“They were knocking on our door and trying to open it. And my husband sat with his foot against the door, praying that he wouldn’t come in,” said Murray, who was thrilled and visibly shaken to tell her experience that day.
“I wasn’t sure. It was a horrible feeling and it lasted a long time.”
When the pro-Trump crowd reached the Capitol building, Murray said he heard some of the protesters shout, “Kill the infidels” and “We saw them, they are in one of these rooms”.
“What I remember most vividly is that – I didn’t know if the door was locked, I mean, I go in and out of it, and I can’t remember if I locked it. And we had to be quiet. I don’t want them to know that we were there, where we were, “she said. “And I’m just looking at my husband, and we’re just – eye contact, we can see each other’s eyes, please, please, let this door be locked.”

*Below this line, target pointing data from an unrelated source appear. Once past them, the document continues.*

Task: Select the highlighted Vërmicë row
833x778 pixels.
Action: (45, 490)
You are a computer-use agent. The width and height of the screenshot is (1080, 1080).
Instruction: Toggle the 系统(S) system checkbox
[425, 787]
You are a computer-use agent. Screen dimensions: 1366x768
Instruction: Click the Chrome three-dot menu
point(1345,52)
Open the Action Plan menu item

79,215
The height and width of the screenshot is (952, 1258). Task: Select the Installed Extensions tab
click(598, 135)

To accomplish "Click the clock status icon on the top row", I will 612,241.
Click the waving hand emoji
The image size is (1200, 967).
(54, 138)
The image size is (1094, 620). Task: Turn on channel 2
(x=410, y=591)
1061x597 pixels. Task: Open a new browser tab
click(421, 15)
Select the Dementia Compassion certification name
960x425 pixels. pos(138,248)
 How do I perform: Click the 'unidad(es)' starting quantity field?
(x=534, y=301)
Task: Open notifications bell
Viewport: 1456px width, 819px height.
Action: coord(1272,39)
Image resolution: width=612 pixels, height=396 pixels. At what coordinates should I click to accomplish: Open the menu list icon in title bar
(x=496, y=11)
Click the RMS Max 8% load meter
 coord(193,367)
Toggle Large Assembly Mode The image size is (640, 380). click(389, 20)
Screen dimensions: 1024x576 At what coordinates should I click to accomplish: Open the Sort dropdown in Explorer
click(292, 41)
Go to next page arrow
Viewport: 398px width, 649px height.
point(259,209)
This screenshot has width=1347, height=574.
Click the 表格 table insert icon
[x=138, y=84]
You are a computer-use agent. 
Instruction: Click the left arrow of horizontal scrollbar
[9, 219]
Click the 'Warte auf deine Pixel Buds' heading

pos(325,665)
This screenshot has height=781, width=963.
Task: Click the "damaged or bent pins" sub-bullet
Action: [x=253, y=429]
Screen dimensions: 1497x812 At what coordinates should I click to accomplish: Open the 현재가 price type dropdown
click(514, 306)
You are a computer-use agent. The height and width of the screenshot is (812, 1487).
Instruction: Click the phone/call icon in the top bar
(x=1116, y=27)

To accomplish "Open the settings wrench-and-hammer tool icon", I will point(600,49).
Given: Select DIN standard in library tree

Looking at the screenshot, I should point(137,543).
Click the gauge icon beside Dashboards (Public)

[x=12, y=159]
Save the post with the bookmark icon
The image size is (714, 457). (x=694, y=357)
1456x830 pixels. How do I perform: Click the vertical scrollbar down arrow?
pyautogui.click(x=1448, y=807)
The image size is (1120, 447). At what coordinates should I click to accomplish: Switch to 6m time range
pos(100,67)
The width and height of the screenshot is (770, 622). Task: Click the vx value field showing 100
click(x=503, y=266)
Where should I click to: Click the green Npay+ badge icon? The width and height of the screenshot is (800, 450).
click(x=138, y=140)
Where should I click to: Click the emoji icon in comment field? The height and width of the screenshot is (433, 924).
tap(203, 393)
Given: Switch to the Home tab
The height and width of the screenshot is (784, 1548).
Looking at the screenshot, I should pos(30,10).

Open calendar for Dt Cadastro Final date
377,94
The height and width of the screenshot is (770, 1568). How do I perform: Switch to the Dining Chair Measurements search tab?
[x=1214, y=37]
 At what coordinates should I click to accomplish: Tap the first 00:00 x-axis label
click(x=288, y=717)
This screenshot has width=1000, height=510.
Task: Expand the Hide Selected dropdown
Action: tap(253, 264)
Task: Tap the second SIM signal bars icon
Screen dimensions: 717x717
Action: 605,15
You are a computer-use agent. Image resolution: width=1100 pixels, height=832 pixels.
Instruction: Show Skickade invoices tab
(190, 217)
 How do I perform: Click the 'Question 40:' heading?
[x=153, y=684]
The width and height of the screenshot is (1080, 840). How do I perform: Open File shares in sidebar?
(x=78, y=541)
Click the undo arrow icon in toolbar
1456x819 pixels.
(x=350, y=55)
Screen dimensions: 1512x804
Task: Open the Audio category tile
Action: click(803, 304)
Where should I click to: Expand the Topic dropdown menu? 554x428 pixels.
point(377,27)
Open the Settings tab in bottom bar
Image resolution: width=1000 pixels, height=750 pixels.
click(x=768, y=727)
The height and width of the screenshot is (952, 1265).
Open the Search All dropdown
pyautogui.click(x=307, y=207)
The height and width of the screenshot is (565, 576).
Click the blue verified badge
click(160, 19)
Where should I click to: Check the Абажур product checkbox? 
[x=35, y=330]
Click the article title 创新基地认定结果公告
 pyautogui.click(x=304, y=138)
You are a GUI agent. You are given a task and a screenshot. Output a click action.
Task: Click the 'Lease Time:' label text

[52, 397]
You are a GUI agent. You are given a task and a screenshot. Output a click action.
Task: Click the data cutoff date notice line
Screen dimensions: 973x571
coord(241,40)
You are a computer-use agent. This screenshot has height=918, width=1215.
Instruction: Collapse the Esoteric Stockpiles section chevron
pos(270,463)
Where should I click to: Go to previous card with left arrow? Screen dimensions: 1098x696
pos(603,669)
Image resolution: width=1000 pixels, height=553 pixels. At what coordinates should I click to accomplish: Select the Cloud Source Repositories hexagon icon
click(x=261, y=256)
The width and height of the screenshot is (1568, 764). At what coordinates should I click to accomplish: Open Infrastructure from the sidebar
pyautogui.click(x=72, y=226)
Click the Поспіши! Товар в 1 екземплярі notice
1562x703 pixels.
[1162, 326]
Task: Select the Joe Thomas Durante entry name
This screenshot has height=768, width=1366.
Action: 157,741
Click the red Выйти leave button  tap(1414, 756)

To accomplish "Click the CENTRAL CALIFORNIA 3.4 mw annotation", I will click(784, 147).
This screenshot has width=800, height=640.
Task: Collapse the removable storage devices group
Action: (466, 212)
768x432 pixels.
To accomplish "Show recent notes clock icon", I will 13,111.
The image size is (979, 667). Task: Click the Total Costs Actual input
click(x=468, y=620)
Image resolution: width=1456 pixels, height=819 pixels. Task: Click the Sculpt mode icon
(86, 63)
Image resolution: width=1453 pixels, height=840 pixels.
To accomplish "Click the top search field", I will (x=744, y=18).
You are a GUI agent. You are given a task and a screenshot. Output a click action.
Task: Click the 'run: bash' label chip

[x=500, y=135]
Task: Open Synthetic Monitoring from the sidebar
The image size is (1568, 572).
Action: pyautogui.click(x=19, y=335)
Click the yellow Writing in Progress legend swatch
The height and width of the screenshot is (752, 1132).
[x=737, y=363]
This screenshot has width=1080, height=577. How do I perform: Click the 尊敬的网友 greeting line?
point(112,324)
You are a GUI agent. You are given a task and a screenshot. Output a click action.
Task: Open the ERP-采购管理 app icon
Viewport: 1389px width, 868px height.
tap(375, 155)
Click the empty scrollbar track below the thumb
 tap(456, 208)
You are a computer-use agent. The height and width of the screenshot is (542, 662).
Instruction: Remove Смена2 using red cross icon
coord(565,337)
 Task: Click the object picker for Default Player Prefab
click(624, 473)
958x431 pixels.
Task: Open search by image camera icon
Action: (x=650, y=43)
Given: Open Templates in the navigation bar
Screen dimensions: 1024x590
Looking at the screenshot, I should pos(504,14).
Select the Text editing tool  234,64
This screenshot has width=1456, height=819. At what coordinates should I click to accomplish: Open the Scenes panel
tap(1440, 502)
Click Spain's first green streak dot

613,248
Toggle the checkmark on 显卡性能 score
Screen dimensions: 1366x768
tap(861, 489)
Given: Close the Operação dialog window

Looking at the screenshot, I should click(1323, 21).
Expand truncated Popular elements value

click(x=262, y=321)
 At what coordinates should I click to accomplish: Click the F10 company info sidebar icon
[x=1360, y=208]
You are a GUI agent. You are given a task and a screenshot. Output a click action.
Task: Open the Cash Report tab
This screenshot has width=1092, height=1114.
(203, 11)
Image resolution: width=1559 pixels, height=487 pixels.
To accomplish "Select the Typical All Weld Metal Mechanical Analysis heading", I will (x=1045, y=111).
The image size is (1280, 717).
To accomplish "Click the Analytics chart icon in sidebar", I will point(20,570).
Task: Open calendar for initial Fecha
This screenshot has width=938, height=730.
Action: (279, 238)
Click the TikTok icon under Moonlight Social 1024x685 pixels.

Murray told Woodruff that he had “difficulty” talking about his experience because he doesn’t want troublemakers “to never feel that they instilled fear in me that prevented me from doing what I needed to do”. Members of Congress who wish to leave the attack are “being inspired by fear and that is what motivates them,” she said.
The senator said on Friday that she now feels less secure at the United States Capitol “because there is no bipartisan action on the part of Congress” to say that the violence is wrong.
“This is just an overwhelming thought for me today, as I sit and hear in this judgment that what they were trying to do was kill someone, not all of them for sure, but there were some of them, many of them,” Murray said. “They wanted to dominate our country, to dominate all of us, using brute force.”